*Given task*: Print the data below exactly as it appears, beginning at the line that contains "Where should I click to: Click the OK" and ending at the line that contains "pyautogui.click(x=1495, y=365)", with both of those lines included.

Stored dataset items
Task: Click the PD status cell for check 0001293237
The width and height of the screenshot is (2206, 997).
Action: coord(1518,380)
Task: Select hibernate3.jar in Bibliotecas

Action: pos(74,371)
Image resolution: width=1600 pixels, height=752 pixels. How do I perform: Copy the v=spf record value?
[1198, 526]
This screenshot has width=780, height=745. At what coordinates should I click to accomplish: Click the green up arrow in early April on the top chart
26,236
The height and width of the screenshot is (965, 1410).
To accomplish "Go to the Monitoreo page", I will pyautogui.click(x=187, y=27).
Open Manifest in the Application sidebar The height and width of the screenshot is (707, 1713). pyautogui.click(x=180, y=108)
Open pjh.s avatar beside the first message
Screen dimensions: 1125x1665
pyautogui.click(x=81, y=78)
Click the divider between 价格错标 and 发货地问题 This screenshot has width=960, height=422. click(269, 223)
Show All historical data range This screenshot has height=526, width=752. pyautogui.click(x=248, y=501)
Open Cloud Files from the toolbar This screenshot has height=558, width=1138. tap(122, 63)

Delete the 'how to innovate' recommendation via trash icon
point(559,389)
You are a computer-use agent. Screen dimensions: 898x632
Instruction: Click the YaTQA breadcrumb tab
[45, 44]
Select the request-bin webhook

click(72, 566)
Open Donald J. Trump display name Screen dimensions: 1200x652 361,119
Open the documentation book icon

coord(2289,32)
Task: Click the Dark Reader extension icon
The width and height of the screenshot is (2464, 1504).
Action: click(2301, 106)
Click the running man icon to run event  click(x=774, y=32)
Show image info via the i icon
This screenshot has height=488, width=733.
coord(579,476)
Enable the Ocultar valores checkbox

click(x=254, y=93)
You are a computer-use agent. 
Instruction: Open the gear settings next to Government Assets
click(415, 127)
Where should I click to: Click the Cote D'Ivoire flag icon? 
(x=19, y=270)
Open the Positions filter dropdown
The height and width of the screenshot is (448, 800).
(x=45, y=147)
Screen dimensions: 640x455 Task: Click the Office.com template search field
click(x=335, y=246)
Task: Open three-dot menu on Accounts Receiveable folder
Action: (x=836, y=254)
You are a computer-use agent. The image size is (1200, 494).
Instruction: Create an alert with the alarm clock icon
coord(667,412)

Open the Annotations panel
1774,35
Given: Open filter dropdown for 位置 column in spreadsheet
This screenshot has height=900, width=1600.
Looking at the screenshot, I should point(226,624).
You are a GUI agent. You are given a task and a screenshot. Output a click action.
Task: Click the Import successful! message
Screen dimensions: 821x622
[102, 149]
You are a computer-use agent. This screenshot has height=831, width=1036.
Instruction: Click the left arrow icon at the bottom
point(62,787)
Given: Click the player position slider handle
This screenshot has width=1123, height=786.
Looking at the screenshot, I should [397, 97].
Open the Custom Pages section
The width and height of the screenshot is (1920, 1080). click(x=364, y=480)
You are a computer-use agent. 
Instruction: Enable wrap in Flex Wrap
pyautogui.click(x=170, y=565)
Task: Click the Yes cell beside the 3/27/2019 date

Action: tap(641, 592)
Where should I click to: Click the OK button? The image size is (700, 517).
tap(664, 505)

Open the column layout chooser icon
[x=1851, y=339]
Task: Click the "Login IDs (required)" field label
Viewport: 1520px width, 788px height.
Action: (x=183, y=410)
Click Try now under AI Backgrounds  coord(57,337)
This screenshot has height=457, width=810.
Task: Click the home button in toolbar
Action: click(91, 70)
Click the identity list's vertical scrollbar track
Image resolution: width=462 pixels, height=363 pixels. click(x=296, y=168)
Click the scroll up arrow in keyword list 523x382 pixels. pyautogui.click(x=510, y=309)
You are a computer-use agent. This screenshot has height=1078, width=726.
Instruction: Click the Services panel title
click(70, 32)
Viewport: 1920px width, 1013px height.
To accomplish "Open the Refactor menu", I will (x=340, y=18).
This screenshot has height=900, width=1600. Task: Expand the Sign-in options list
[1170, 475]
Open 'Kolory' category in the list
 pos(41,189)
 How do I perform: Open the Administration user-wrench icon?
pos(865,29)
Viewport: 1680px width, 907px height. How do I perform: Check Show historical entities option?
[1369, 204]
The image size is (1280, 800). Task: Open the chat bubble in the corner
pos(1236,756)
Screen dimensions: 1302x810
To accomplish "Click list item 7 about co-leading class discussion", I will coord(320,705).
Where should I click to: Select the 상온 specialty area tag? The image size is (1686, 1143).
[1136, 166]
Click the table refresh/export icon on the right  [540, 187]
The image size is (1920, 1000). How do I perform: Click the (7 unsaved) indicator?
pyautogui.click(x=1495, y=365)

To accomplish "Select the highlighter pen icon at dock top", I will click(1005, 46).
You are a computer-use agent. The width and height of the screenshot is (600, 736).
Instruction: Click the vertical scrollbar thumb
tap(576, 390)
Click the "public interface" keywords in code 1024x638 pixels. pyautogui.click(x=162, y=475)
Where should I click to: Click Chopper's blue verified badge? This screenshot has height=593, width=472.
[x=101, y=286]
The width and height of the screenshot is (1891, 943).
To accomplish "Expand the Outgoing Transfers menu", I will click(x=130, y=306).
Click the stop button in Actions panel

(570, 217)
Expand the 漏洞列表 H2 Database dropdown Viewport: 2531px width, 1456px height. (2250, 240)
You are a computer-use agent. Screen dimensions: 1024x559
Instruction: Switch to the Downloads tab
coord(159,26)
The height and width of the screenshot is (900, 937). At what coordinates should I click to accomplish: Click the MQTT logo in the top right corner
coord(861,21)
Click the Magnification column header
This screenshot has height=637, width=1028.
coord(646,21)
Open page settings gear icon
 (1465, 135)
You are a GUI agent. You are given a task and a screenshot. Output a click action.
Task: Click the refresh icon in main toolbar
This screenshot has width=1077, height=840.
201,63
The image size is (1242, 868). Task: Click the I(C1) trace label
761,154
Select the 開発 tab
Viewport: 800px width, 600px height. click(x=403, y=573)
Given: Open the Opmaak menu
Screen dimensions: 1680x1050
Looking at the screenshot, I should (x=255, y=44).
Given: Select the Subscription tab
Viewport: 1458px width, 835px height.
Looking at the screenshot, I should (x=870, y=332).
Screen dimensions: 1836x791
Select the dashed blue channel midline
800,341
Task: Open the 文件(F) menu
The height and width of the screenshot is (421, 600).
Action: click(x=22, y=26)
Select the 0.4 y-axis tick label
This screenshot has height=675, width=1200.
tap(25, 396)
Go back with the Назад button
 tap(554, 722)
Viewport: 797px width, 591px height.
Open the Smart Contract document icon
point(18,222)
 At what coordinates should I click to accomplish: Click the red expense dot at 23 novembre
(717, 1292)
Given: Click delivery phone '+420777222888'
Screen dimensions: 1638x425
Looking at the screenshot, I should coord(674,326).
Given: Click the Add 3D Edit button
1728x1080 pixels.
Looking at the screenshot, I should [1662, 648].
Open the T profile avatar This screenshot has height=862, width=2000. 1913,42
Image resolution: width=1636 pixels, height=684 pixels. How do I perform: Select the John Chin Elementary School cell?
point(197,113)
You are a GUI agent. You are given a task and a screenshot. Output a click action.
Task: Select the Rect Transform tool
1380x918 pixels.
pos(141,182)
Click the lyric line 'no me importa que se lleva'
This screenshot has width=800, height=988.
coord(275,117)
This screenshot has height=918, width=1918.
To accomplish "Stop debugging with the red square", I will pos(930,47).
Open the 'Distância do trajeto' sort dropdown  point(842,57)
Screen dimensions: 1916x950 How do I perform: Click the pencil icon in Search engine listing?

*Full response*:
Where should I click to: Click the OK button? The image size is (700, 517).
tap(664, 505)

Open the column layout chooser icon
[x=1851, y=339]
Task: Click the "Login IDs (required)" field label
Viewport: 1520px width, 788px height.
Action: (x=183, y=410)
Click Try now under AI Backgrounds  coord(57,337)
This screenshot has height=457, width=810.
Task: Click the home button in toolbar
Action: click(91, 70)
Click the identity list's vertical scrollbar track
Image resolution: width=462 pixels, height=363 pixels. click(x=296, y=168)
Click the scroll up arrow in keyword list 523x382 pixels. pyautogui.click(x=510, y=309)
You are a computer-use agent. This screenshot has height=1078, width=726.
Instruction: Click the Services panel title
click(70, 32)
Viewport: 1920px width, 1013px height.
To accomplish "Open the Refactor menu", I will (x=340, y=18).
This screenshot has height=900, width=1600. Task: Expand the Sign-in options list
[1170, 475]
Open 'Kolory' category in the list
 pos(41,189)
 How do I perform: Open the Administration user-wrench icon?
pos(865,29)
Viewport: 1680px width, 907px height. How do I perform: Check Show historical entities option?
[1369, 204]
The image size is (1280, 800). Task: Open the chat bubble in the corner
pos(1236,756)
Screen dimensions: 1302x810
To accomplish "Click list item 7 about co-leading class discussion", I will coord(320,705).
Where should I click to: Select the 상온 specialty area tag? The image size is (1686, 1143).
[1136, 166]
Click the table refresh/export icon on the right  [540, 187]
The image size is (1920, 1000). How do I perform: Click the (7 unsaved) indicator?
pyautogui.click(x=1495, y=365)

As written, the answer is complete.